## WORK ITEM:
Reproduce only the lines that begin at the line with "Open the ノート menu item" and run to the end of the entries; omit every picture.

Stored data entries
::::

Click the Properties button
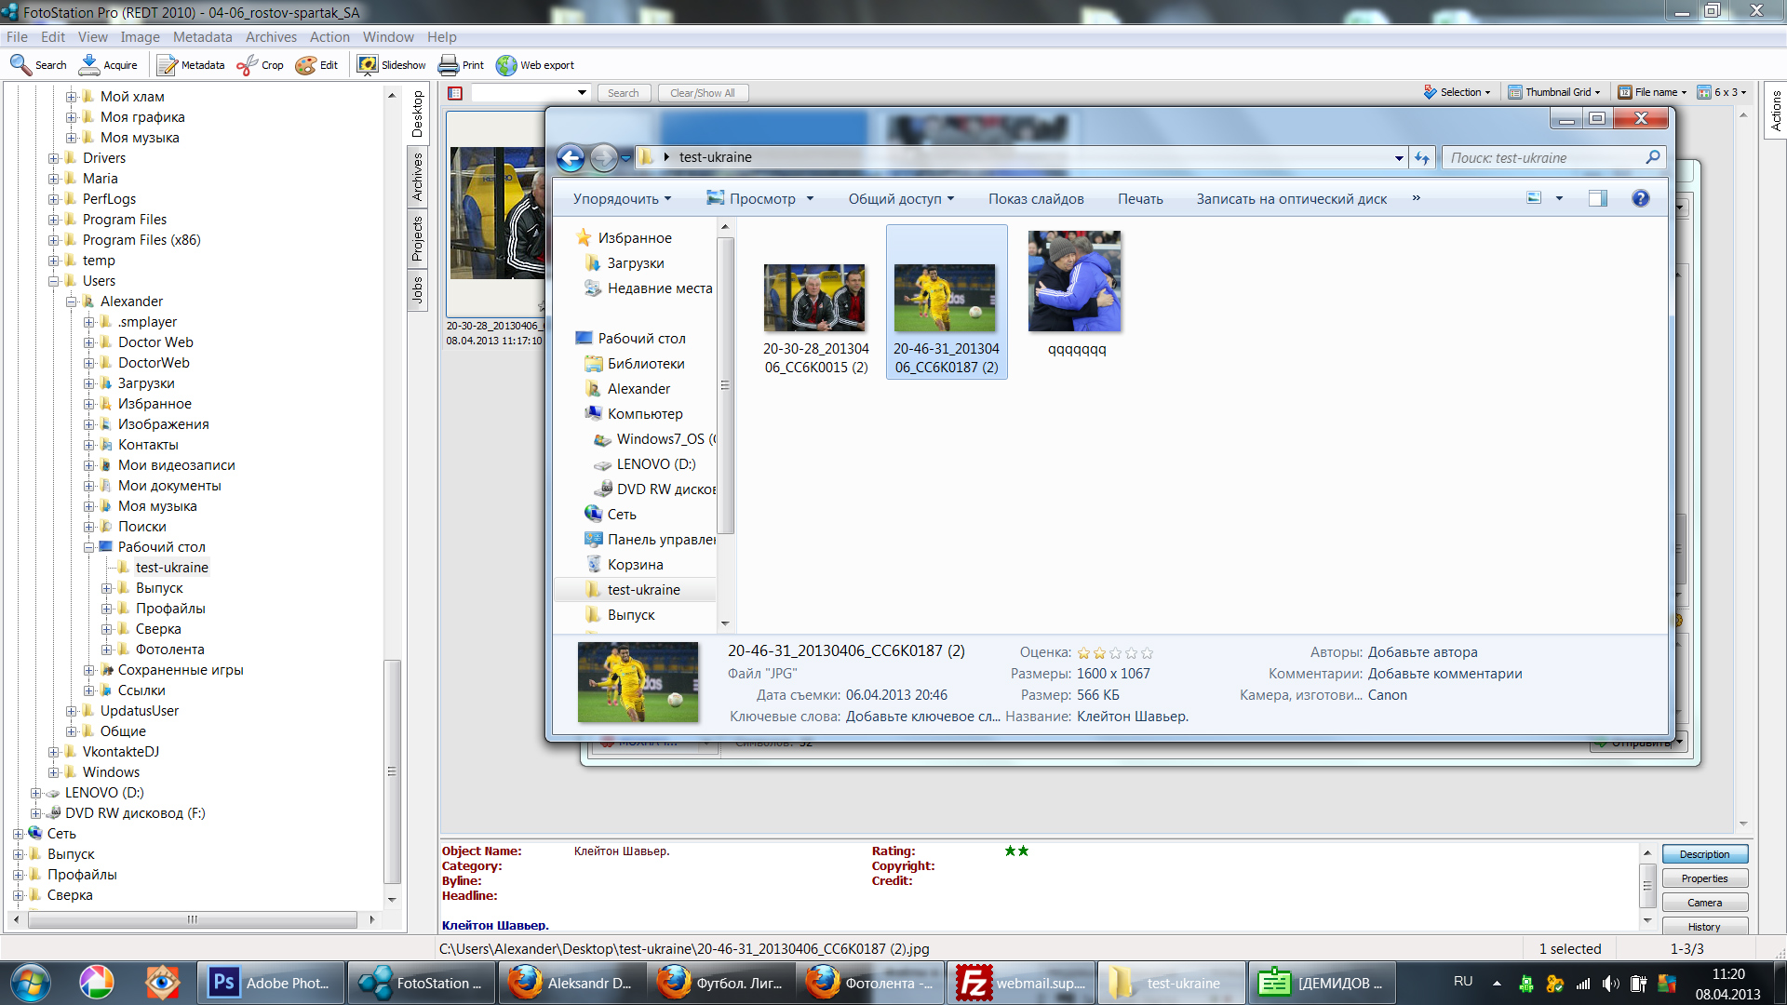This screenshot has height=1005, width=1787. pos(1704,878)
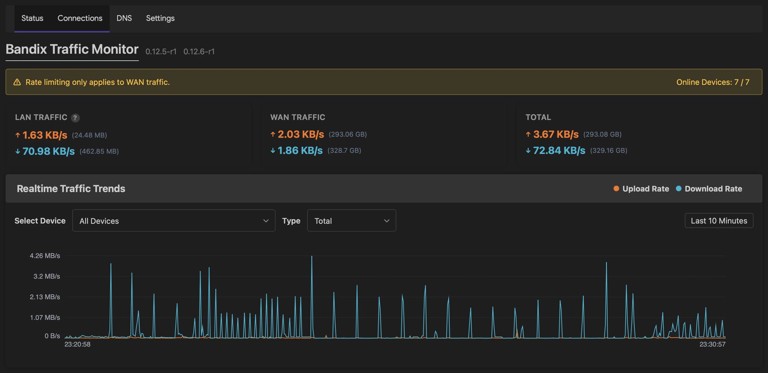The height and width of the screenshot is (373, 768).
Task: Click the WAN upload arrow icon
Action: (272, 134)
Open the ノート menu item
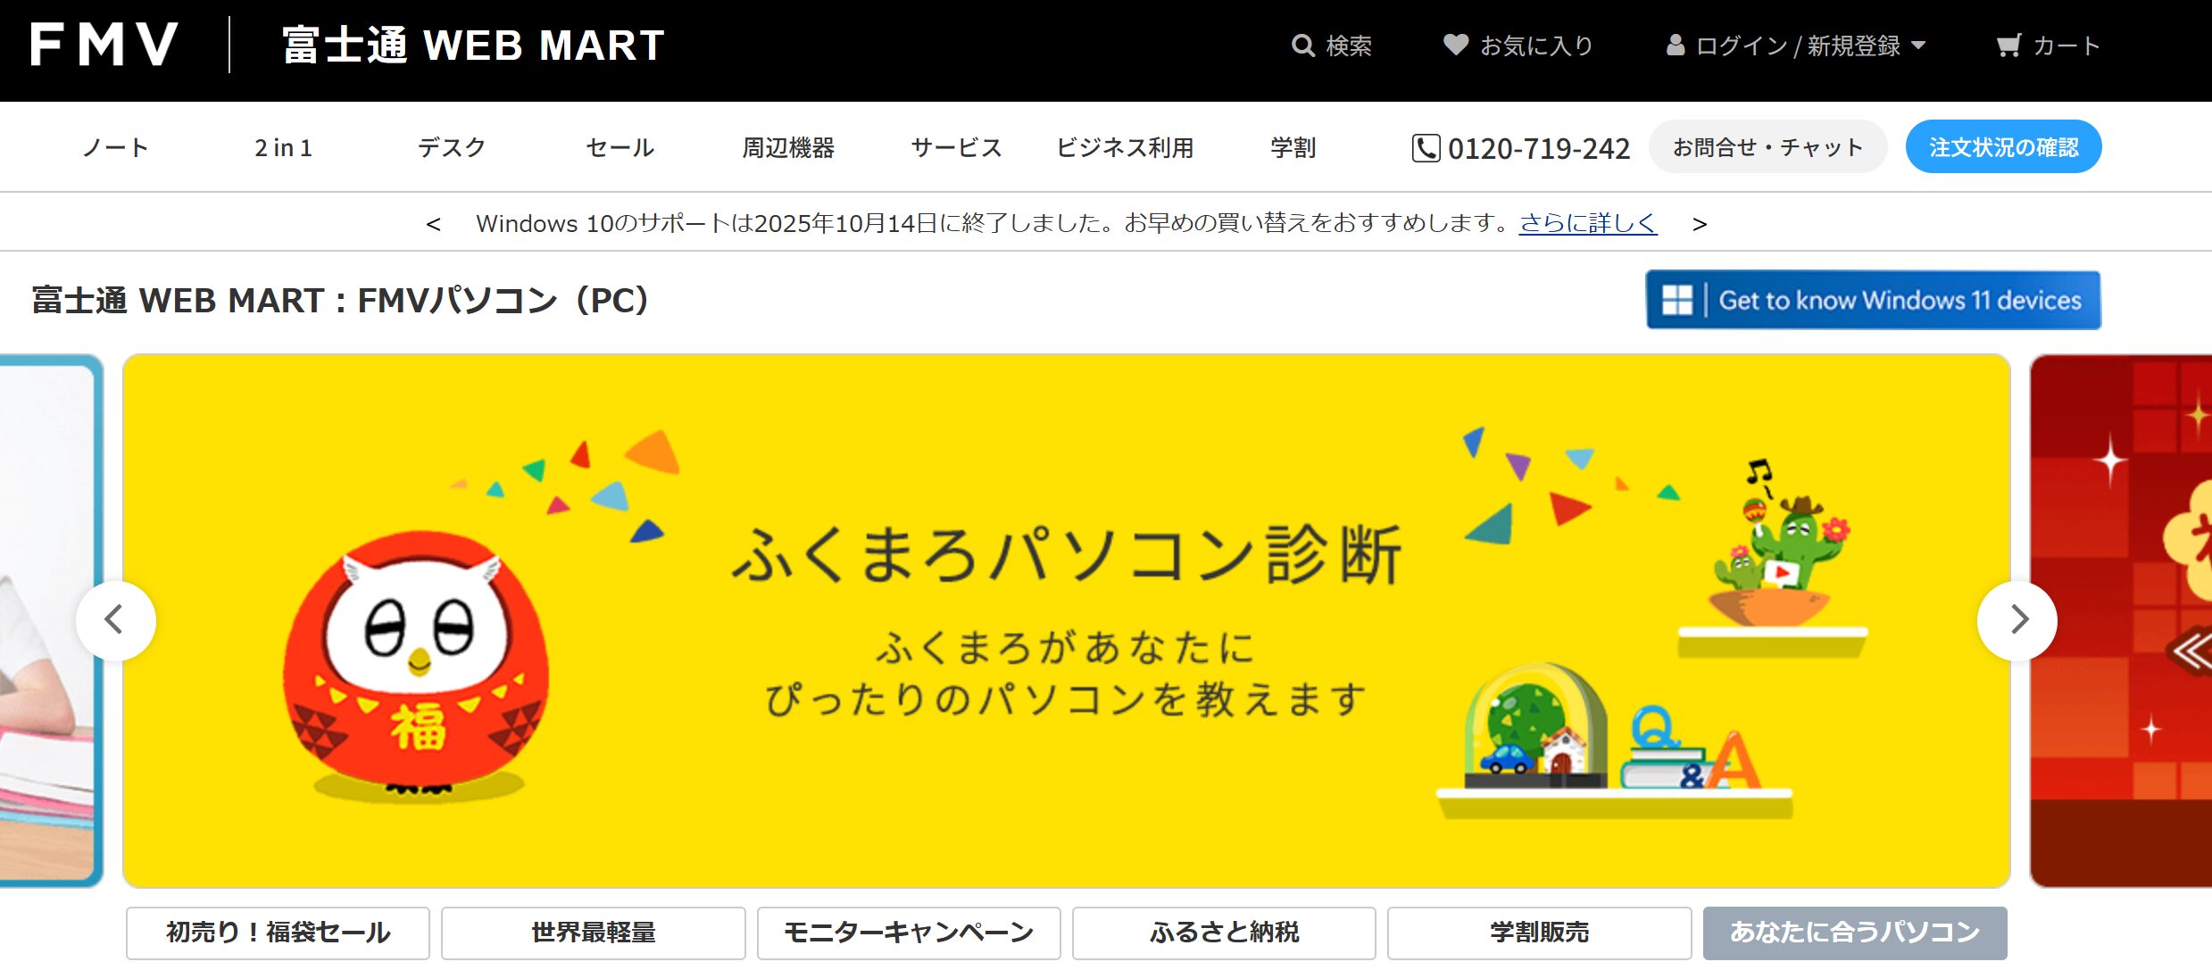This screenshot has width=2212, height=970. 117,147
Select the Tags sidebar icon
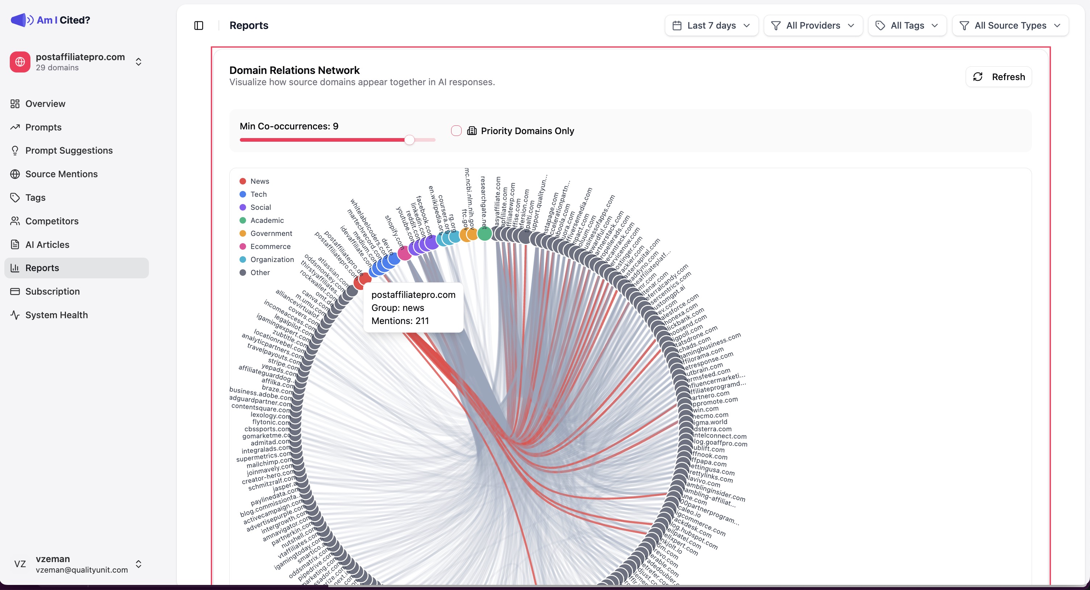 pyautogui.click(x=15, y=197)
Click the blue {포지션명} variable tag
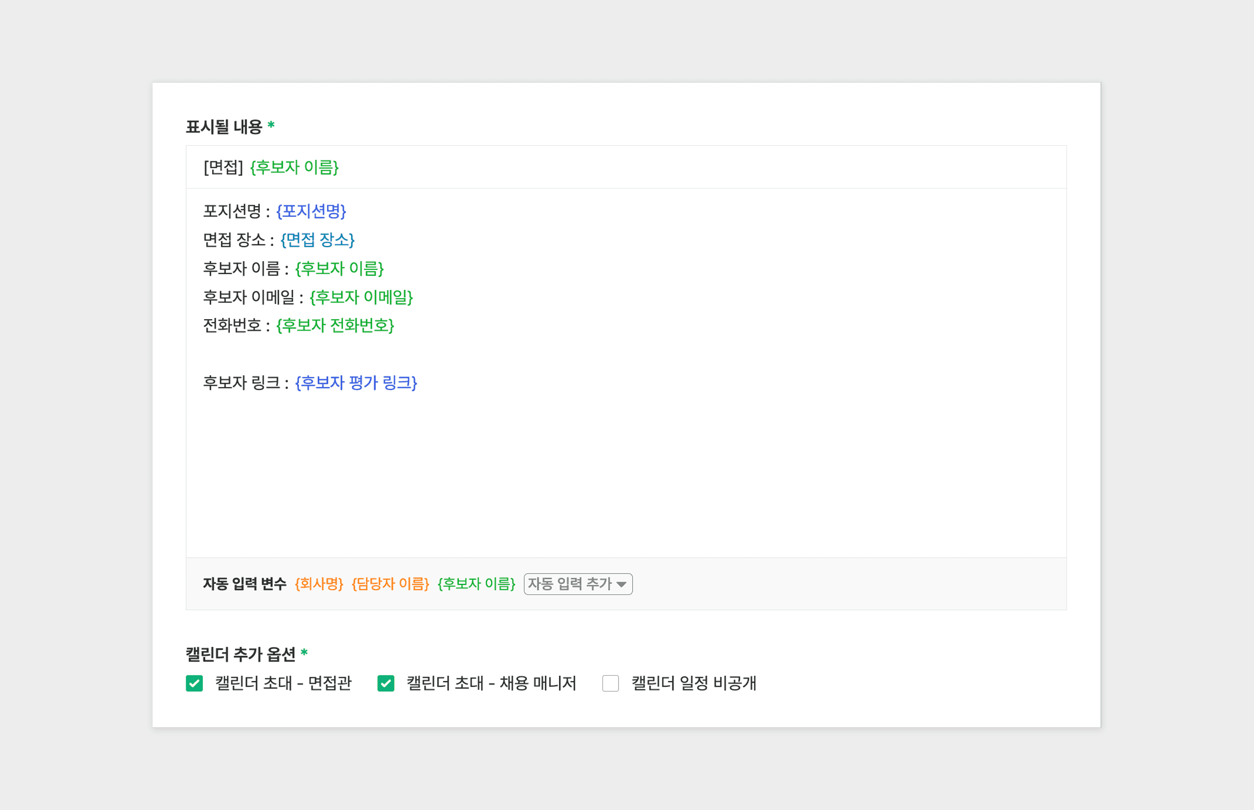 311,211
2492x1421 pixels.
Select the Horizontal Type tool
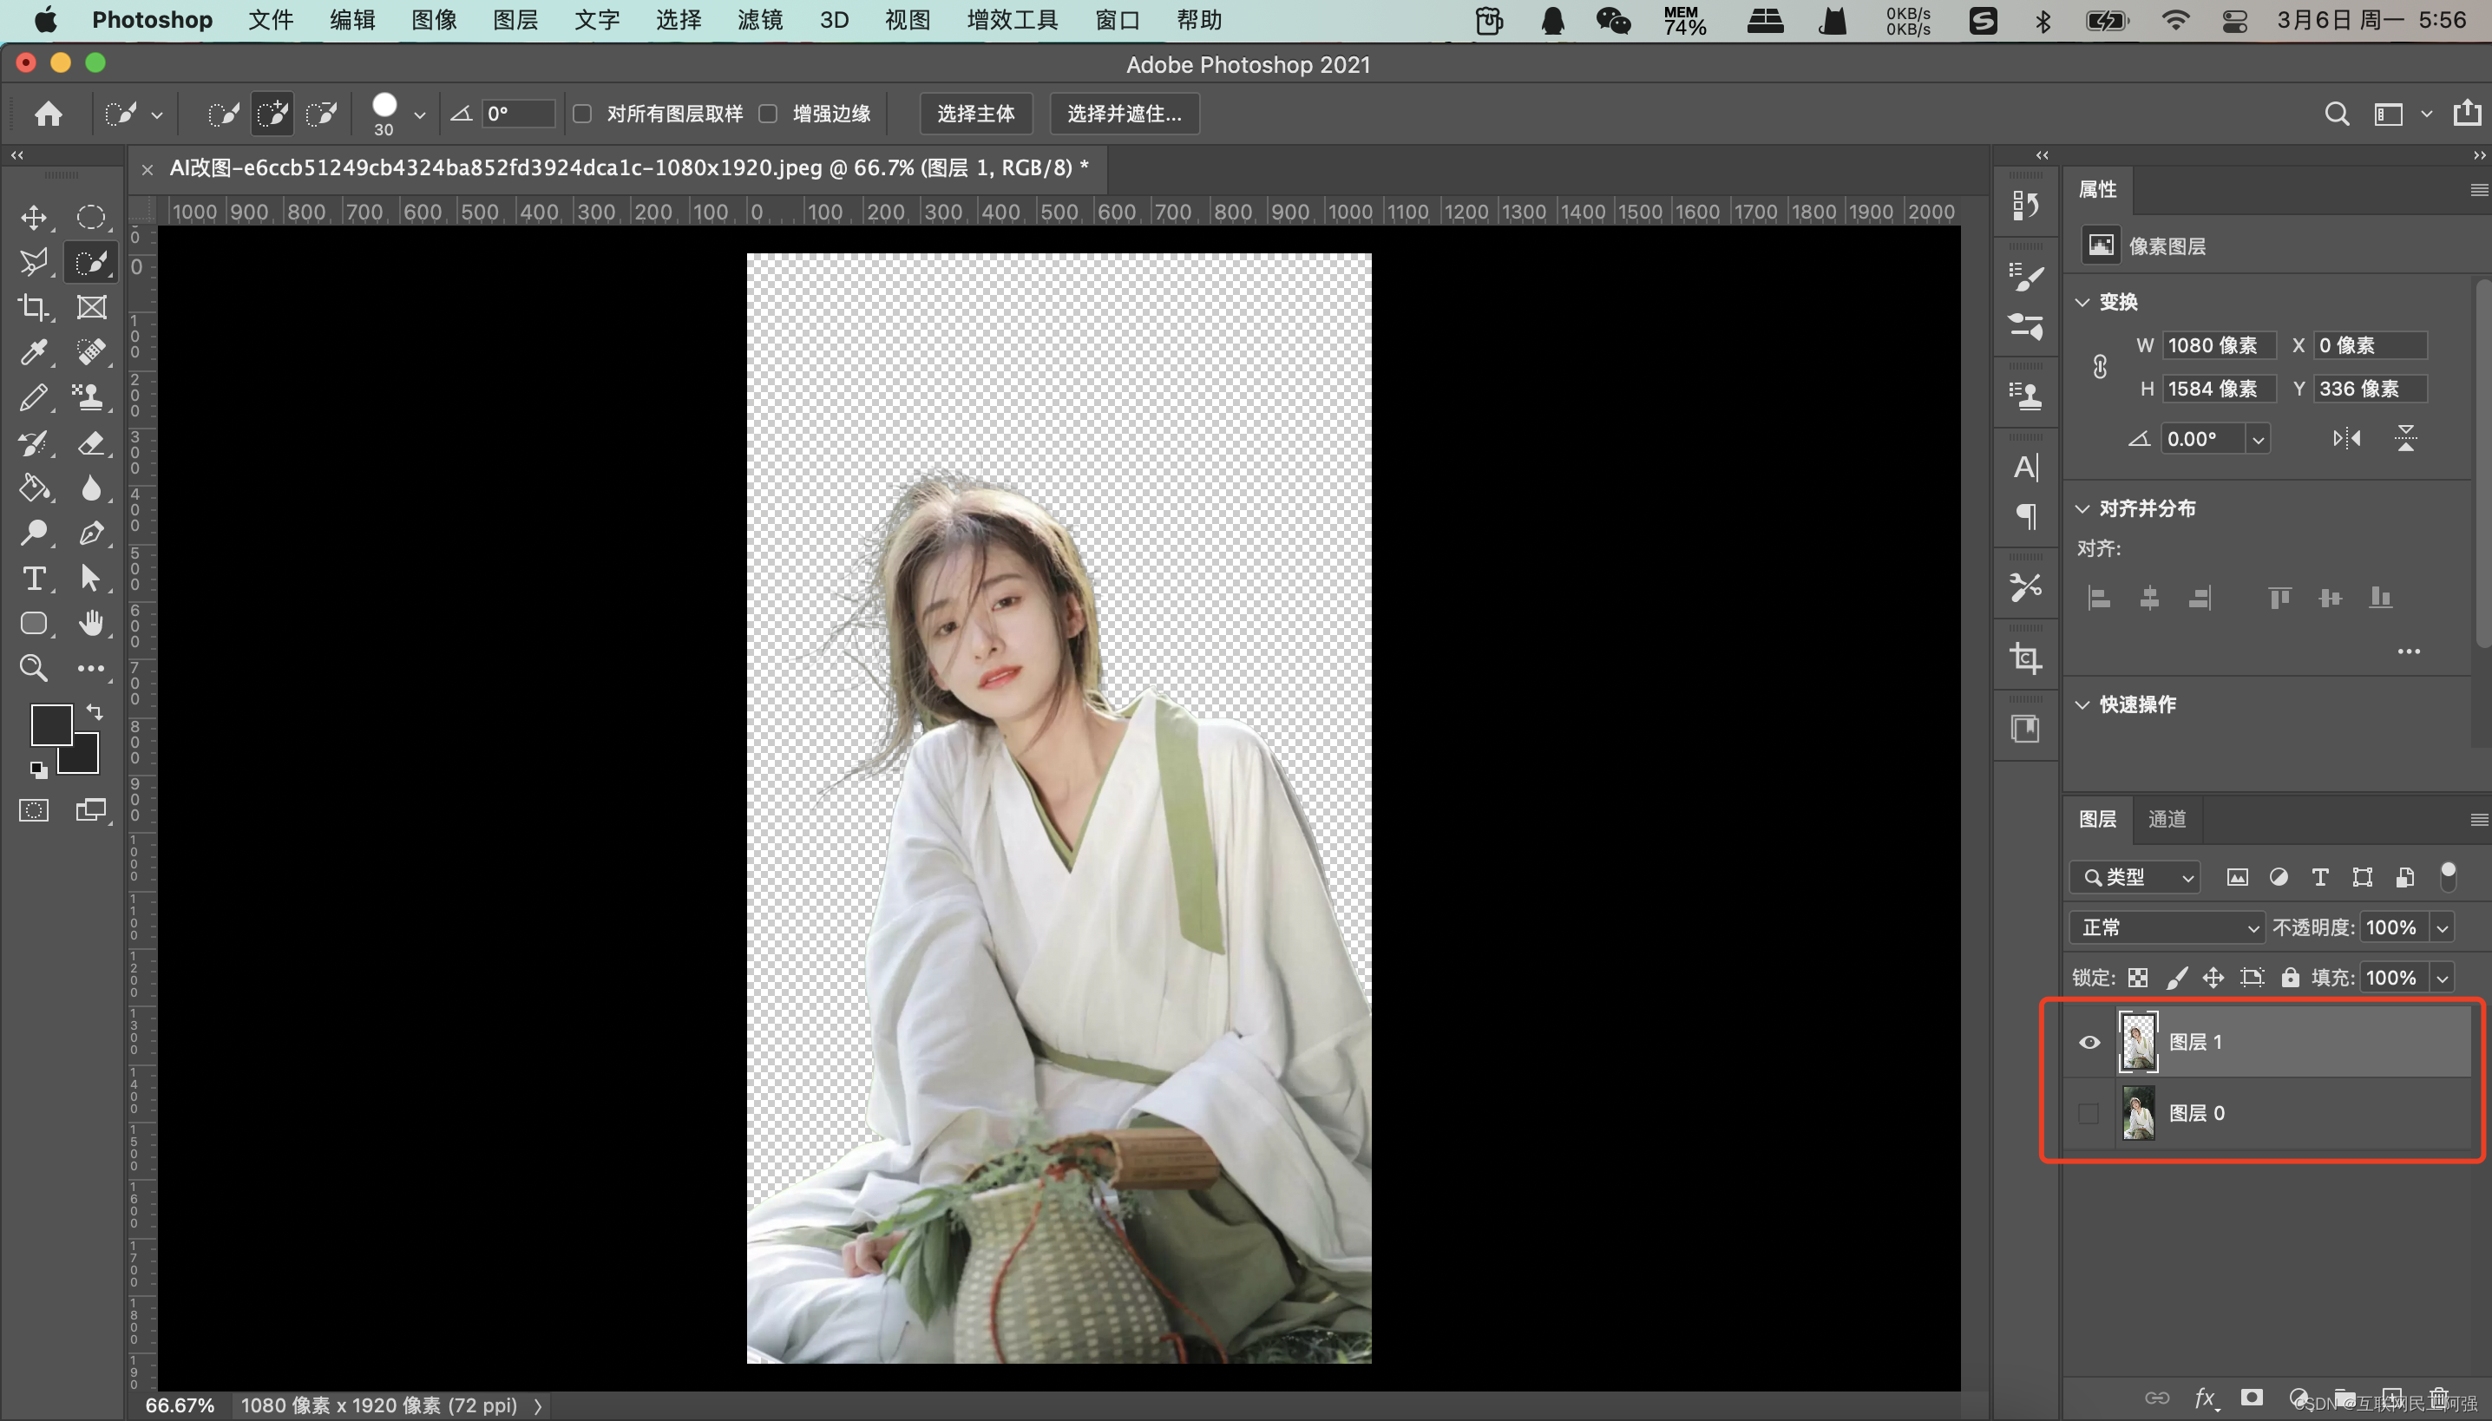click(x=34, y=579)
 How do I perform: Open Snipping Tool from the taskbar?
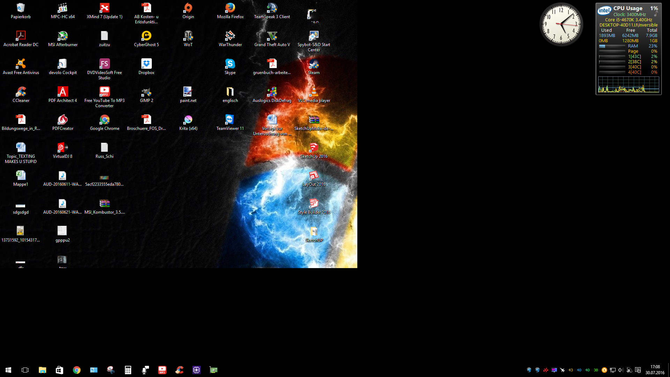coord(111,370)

::::

## EXPECTED ANSWER:
Open the ノート menu item
This screenshot has width=2212, height=970. 117,147
Select the Tags sidebar icon
 pyautogui.click(x=15, y=197)
Click the blue {포지션명} variable tag
 311,211
2492x1421 pixels.
Select the Horizontal Type tool
click(x=34, y=579)
 How do I perform: Open Snipping Tool from the taskbar?
coord(111,370)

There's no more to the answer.